Thoughts? I think the patch would look something like:

    static void __init smp_quirk_init_udelay(void)
    {
+       unsigned int eax, ebx, ecx, edx;
+
+    eax = 0x40000000;
+    ecx = 0;
+    native_cpuid(&eax, &ebx, &ecx, &edx);
+
        /* if cmdline changed it from default, leave it alone */
        if (init_udelay != UINT_MAX)
            return;

+       /* ensure a hypervisor is not running */
+       if (ebx == 0) {
+           /* if modern processor, use no delay */
+           if (((boot_cpu_data.x86_vendor == X86_VENDOR_INTEL) &&
(boot_cpu_data.x86 == 6)) ||
+               ((boot_cpu_data.x86_vendor == X86_VENDOR_AMD) &&
(boot_cpu_data.x86 >= 0xF))) {
+               init_udelay = 0;
+               return;
+           }
+       }
+
-       /* if modern processor, use no delay */
-       if (((boot_cpu_data.x86_vendor == X86_VENDOR_INTEL) &&
(boot_cpu_data.x86 == 6)) ||
-           ((boot_cpu_data.x86_vendor == X86_VENDOR_AMD) &&
(boot_cpu_data.x86 >= 0xF))) {
-           init_udelay = 0;
-           return;
-       }
        /* else, use legacy delay */
        init_udelay = UDELAY_10MS_DEFAULT;
    }

On Thu, Nov 8, 2018 at 6:16 PM Eric W. Biederman <ebiederm@xmission.com> wrote:
>
> Rian Quinn <rianquinn@gmail.com> writes:
>
> > I apologize upfront if this is the wrong place to post this, pretty new to this.
> >
> > We are working on the Bareflank Hypervisor (www.bareflank.org), and we
> > are passing through the INIT/SIPI process (similar to how a VMX
> > rootkit from EFI might boot the OS) and we noticed that on Arch Linux,
> > the INIT/SIPI process stalls, something we are not seeing on Ubuntu.
> >
> > Turns out, to fix the issue, we had to turn on cpu_init_udelay=10000.

Given data:

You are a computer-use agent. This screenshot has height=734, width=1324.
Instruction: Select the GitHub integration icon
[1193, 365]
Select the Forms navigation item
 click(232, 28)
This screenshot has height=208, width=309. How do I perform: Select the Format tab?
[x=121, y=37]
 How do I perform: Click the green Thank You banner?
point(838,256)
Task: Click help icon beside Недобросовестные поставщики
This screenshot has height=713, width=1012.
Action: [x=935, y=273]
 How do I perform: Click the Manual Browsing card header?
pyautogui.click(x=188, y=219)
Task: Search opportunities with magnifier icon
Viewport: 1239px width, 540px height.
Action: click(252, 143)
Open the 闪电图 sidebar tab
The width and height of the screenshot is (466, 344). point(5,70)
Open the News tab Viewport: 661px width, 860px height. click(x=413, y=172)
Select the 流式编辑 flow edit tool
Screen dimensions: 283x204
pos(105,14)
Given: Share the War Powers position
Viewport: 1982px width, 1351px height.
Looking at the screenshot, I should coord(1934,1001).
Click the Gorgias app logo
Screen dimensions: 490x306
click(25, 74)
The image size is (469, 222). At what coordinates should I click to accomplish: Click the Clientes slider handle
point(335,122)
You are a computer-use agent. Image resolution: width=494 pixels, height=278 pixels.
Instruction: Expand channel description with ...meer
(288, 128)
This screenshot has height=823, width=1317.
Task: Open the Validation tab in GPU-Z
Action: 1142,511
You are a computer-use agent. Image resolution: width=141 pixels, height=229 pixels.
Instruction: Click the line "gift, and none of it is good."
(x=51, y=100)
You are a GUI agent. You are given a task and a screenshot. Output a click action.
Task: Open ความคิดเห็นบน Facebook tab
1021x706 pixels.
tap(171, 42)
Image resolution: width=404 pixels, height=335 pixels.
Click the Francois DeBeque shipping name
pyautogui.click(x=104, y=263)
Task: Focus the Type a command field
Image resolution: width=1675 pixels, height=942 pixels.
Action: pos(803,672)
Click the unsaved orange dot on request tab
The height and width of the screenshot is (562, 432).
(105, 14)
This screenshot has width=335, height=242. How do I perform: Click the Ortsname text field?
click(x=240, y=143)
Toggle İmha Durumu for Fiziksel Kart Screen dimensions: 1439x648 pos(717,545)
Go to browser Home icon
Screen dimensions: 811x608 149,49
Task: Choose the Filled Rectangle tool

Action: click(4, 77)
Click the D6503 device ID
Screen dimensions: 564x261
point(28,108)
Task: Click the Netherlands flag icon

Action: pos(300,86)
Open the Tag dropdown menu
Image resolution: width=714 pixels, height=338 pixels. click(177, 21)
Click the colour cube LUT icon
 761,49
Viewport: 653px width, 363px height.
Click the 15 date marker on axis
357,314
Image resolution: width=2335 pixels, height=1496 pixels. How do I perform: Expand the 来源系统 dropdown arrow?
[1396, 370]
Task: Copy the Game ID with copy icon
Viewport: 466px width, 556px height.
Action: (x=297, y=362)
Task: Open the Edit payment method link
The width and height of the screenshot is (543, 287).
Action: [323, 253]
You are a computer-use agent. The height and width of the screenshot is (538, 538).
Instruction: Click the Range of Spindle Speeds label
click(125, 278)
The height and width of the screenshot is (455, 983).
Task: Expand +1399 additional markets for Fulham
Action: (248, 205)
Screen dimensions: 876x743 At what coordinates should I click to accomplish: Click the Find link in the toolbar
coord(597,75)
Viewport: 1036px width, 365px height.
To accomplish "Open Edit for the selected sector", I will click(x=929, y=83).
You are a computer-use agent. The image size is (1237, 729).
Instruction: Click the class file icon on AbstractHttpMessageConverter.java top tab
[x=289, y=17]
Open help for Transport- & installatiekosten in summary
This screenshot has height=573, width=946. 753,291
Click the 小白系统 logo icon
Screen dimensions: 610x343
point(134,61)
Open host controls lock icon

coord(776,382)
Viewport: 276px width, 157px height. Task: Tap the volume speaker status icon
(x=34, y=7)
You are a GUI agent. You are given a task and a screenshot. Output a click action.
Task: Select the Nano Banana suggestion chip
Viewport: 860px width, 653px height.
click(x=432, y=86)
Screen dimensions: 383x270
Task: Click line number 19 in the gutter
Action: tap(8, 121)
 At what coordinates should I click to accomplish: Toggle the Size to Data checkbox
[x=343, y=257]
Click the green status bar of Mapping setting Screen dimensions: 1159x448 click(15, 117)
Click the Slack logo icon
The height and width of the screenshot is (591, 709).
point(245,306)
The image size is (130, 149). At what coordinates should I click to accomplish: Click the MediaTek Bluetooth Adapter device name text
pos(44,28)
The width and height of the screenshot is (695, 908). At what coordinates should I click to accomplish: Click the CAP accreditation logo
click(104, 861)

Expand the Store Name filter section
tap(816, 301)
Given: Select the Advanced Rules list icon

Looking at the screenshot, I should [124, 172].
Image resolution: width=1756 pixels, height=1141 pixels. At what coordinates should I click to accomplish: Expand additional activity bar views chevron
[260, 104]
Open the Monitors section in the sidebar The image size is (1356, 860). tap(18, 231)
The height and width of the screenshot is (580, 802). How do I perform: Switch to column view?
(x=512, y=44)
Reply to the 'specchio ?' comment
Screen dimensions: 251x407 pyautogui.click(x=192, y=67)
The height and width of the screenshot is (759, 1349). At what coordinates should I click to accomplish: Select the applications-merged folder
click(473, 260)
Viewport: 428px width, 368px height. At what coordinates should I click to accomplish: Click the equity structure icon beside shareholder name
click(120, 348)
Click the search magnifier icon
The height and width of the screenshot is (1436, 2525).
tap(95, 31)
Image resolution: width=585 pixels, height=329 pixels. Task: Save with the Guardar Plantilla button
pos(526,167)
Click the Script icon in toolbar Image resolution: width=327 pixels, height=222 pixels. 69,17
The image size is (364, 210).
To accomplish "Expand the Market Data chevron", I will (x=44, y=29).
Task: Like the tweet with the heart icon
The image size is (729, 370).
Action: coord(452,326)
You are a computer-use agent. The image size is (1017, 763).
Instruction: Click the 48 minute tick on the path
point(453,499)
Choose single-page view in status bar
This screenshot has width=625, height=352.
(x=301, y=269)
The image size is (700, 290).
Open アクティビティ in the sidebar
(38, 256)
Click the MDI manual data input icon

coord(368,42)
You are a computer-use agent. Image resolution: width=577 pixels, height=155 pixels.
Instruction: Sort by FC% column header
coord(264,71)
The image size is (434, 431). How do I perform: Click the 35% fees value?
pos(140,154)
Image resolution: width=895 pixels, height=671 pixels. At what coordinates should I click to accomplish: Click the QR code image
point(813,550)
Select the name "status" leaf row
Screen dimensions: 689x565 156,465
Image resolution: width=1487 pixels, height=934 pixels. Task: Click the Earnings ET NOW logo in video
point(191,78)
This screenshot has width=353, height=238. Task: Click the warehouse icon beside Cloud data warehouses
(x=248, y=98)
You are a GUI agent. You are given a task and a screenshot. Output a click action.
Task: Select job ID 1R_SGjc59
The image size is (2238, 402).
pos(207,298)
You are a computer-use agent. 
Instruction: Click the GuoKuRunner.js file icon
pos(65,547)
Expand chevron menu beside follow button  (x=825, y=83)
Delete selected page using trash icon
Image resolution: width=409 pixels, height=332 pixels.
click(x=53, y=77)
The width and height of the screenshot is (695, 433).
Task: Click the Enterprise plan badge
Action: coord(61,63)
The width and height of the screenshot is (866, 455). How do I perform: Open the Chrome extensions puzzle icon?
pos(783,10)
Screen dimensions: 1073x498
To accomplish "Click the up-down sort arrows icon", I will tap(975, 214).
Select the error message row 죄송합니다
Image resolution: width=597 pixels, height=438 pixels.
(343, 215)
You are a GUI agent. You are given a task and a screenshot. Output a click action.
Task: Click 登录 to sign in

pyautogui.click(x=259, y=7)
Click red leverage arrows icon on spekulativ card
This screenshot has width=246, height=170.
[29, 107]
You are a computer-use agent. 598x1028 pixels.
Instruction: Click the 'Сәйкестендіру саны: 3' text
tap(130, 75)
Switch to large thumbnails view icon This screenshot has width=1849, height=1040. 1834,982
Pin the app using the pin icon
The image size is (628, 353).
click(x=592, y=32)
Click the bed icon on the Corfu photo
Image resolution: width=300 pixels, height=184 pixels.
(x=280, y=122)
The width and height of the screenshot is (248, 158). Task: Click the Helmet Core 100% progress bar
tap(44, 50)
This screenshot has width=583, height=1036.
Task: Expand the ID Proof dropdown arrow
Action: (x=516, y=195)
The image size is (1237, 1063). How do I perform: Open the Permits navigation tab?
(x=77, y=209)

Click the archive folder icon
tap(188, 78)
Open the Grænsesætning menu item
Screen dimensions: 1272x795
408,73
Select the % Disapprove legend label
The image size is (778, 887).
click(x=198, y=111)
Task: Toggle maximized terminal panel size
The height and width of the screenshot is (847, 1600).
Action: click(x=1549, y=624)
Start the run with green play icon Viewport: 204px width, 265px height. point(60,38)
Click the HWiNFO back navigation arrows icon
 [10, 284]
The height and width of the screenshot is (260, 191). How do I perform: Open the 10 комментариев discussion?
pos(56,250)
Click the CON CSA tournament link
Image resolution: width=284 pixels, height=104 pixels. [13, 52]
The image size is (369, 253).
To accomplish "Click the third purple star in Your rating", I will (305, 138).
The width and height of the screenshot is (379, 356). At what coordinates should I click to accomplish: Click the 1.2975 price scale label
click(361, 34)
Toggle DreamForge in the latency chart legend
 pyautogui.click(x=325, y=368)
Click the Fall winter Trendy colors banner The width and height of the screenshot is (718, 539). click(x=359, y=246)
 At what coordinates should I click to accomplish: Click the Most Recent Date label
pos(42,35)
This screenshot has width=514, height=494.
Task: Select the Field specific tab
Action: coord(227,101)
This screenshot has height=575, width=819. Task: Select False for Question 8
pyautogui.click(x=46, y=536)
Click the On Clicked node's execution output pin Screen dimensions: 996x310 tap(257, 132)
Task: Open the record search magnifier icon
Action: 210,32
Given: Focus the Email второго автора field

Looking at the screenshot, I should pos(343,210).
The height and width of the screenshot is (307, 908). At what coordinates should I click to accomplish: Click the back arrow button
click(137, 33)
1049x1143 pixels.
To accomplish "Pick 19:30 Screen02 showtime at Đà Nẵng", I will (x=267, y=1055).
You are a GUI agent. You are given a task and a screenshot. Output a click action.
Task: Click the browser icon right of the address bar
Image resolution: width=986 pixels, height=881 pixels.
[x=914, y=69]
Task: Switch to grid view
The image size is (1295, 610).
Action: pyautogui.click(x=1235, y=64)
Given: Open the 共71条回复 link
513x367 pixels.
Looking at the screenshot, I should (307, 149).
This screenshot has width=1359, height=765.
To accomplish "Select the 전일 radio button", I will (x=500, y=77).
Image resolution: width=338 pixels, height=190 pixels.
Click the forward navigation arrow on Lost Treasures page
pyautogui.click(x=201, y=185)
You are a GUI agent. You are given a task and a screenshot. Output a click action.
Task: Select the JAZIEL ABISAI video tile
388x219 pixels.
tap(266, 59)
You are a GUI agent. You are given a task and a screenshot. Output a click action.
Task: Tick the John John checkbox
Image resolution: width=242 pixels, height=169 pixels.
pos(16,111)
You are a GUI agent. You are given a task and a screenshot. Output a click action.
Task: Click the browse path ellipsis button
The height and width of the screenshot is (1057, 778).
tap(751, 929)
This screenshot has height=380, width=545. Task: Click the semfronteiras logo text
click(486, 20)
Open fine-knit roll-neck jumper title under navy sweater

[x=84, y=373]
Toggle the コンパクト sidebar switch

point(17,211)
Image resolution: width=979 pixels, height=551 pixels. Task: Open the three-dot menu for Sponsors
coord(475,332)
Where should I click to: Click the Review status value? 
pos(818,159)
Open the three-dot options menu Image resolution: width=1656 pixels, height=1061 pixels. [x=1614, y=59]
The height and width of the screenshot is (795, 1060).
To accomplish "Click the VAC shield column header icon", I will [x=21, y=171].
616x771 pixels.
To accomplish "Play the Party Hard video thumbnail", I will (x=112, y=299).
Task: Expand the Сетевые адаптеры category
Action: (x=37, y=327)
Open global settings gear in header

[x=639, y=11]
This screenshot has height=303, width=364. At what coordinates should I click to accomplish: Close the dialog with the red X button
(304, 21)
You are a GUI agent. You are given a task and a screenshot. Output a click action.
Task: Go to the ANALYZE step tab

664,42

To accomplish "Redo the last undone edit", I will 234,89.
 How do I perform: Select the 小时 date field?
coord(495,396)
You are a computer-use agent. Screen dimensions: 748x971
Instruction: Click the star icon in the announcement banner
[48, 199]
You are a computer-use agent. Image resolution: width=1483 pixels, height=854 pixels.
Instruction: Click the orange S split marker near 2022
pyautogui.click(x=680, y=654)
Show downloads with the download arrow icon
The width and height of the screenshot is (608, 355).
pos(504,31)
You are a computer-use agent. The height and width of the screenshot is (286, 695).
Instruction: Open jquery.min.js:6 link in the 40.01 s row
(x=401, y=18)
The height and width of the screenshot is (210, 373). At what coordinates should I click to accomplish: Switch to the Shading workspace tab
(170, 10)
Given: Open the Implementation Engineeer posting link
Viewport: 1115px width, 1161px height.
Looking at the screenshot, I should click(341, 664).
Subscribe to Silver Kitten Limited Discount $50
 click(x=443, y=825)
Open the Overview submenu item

Tasks:
1/ In the patch discussion about the startup delay, rewrite everything from "Thoughts? I think" down to "(init_udelay != UINT_MAX)", swapping "native_cpuid" for "cpuid".
2/ According to the proposed patch in the thread, why does the function return early when init_udelay is not equal to UINT_MAX?
3/ Carry on the message about the INIT/SIPI stall under the hypervisor from the point where it stops.

Answers given:
1/
Thoughts? I think the patch would look something like:

    static void __init smp_quirk_init_udelay(void)
    {
+       unsigned int eax, ebx, ecx, edx;
+
+    eax = 0x40000000;
+    ecx = 0;
+    cpuid(&eax, &ebx, &ecx, &edx);
+
        /* if cmdline changed it from default, leave it alone */
        if (init_udelay != UINT_MAX)

2/ A value other than UINT_MAX means the command line changed init_udelay from its default. In that case the function leaves the setting alone.

3/
> > The problem is, once a hypervisor is turned on, even one that is doing
> > nothing but passing through the instructions, the "quick" that is
> > detailed below fails as the kernel is not giving the CPU enough time
> > to perform a VMExit/VMEntry (even through the VMExit is not doing
> > anything).
> > https://git.kernel.org/pub/scm/linux/kernel/git/torvalds/linux.git/tree/arch/x86/kernel/smpboot.c?h=v4.20-rc1#n650
> >
> > You can see our INIT/SIPI code here if you are interested:
> > https://github.com/rianquinn/extended_apis/blob/hyperkernel_1/bfvmm/src/hve/arch/intel_x64/vmexit/init_signal.cpp
> >
> > The reason I suggest this is a bug is the manual clearly states that a
> > wait is required and the "quirk" that turns off this delay prevents
> > code like this from working. Would it be possible to either:
> > - Turn this off by default, but still allow someone to turn it on if
> > they are confident the delay is not needed?
> > - Provide a generic way to turn this off (maybe if a hypervisor is
> > detected, it defaults to off)?
> >
> > I'd be more than happy to provide a patch and test, but I'm not sure
> > if there is any interest in changing this code.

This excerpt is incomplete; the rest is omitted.